Kamarmusik.id. Aksi teatrikal Amon Amarth sungguh epik dan penampilan powerfull Trivium benar-benar berisik. Tapi, Slipknot tetap bintangnya Hammersonic.
Amon Amarth membuka line up sesi malam Hammersonic Festival pada Minggu, 19 Maret di Carnaval Ancol, dengan lagu “Guardians of Asgaard”. Tampil di Empire Stage yang merupakan pangung utama dari empat panggung yang disediakan promotor Ravel Entertainment, aksi band Swedia ini membuat penonton takjub. Apalagi, pemandangan semesta tampak begitu indah. Momen pergantian sore ke malam hari diiringi awan yang menghitam menutup cahaya matahari yang semula terik. Cakrawala menguning dalam nuansa temaram langit Skandinavia.
Menebarkan lagu-lagu bergenre melodic death metal yang jadi merek dagangnya selama ini, penampilan Amon Amarth terasa paripurna dengan dukungan visual kolosal. Jual beli skill gitar Olavi Mikkonen dan Johan Söderberg juga membuat nuansa Skandinavia itu semakin kental.
Namun satu-satunya ‘masalah’ band yang terbentuk sejak 1992 ini adalah justru tampil terlalu rapi. Penampilan vokalis Johan Hegg dkk kurang rusuh, sehingga sebagian metalhead yang menempati area tengah ke belakang memilih untuk menonton dengan khusyuk.
Mereka baru benar-benar terhipnotis ketika Johan mengajak penonton mendayung bersama dalam lagu “Put Your Back Into the Oar”. Ibarat para pejuang Skandinavia yang mengarungi lautan dengan menggunakan perahu besar. Aksi ‘heroik’ ini membawa kita pada film petualangan bertema Viking.

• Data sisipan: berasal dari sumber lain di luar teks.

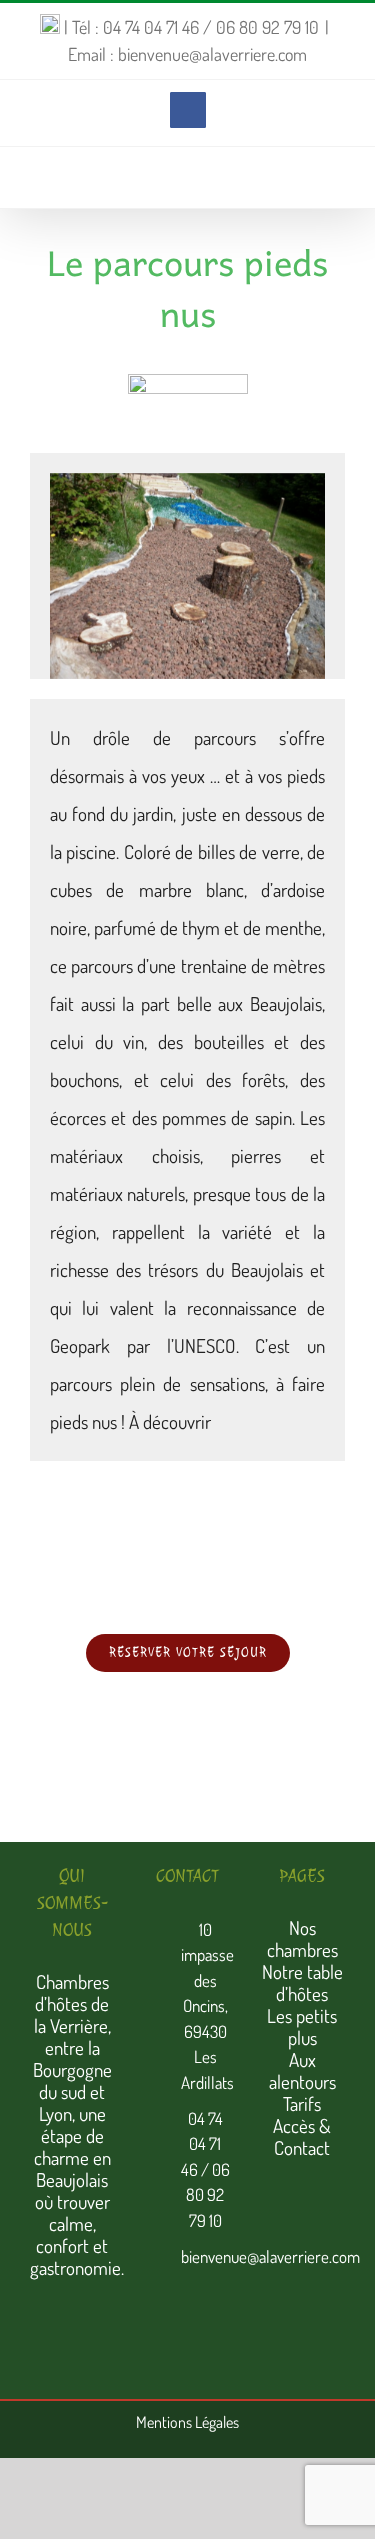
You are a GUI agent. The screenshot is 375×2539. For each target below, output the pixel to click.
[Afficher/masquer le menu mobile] (337, 177)
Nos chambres (302, 1938)
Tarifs (302, 2103)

Ya, Viking, row pits dan menenggak minuman dari gelas tanduk banteng adalah rangkuman dari aksi Amon Amarth malam itu.
“Menjadi Viking secara teknis adalah deskripsi pekerjaan, dan Viking tidak benar-benar menyebut diri mereka Viking,” kata Johan dalam sebuah wawancara dengan media internasional belum lama ini.
“Tidak semua orang di Skandinavia adalah Viking. Jadi itu adalah pola pikir tentang bagaimana berperilaku satu sama lain, dan bagaimana berperilaku terhadap teman dan musuh, dan terhadap orang pada umumnya.”
Swedia adalah kiblat musik metal sejati dan scene melodic death metal tidak akan sama tanpa band-band yang berasal dari negara Skandinavia. Satu kalimat penutup untuk aksi Amon Amarth malam itu; epik!
Masih di panggung yang sama. Band asal Amerika Serikat, Trivium membuka aksinya dengan nomor bertajuk “Rain”. Tampil mengenakan kemeja batik, vokalis/gitaris Matt Heafy berusaha memanaskan venue yang sudah mendidih karena hawa menyengat lewat deretan lagu penuh distorsi yang mencabik.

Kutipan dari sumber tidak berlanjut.